### Task description
The stretch from the line with "Best (143, 2133)" through the line with "Quiz: How Well" in the records below: write it out exactly, and nothing else.
* * * * *
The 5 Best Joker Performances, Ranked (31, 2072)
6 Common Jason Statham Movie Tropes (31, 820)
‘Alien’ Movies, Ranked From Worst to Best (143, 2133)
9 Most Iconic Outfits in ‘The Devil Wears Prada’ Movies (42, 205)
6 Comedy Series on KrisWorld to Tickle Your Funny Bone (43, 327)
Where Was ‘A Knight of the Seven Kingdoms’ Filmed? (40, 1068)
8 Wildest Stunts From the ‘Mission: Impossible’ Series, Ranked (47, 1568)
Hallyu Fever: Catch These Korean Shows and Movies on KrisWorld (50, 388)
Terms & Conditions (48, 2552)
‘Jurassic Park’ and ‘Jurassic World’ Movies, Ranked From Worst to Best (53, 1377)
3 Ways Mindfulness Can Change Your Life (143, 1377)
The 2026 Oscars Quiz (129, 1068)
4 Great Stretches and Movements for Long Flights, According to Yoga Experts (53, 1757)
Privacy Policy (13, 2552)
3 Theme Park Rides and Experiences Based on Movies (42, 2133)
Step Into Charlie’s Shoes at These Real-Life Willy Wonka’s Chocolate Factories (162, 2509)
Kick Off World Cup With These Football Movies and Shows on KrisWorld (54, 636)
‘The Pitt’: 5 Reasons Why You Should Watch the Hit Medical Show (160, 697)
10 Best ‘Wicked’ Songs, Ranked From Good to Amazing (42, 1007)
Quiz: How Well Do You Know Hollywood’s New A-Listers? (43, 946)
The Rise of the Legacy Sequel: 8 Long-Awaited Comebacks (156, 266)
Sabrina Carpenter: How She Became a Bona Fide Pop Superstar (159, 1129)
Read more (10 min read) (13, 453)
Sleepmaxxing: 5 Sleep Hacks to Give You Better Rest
* * * * *
### Written reply
‘Alien’ Movies, Ranked From Worst to Best (143, 2133)
9 Most Iconic Outfits in ‘The Devil Wears Prada’ Movies (42, 205)
6 Comedy Series on KrisWorld to Tickle Your Funny Bone (43, 327)
Where Was ‘A Knight of the Seven Kingdoms’ Filmed? (40, 1068)
8 Wildest Stunts From the ‘Mission: Impossible’ Series, Ranked (47, 1568)
Hallyu Fever: Catch These Korean Shows and Movies on KrisWorld (50, 388)
Terms & Conditions (48, 2552)
‘Jurassic Park’ and ‘Jurassic World’ Movies, Ranked From Worst to Best (53, 1377)
3 Ways Mindfulness Can Change Your Life (143, 1377)
The 2026 Oscars Quiz (129, 1068)
4 Great Stretches and Movements for Long Flights, According to Yoga Experts (53, 1757)
Privacy Policy (13, 2552)
3 Theme Park Rides and Experiences Based on Movies (42, 2133)
Step Into Charlie’s Shoes at These Real-Life Willy Wonka’s Chocolate Factories (162, 2509)
Kick Off World Cup With These Football Movies and Shows on KrisWorld (54, 636)
‘The Pitt’: 5 Reasons Why You Should Watch the Hit Medical Show (160, 697)
10 Best ‘Wicked’ Songs, Ranked From Good to Amazing (42, 1007)
Quiz: How Well Do You Know Hollywood’s New A-Listers? (43, 946)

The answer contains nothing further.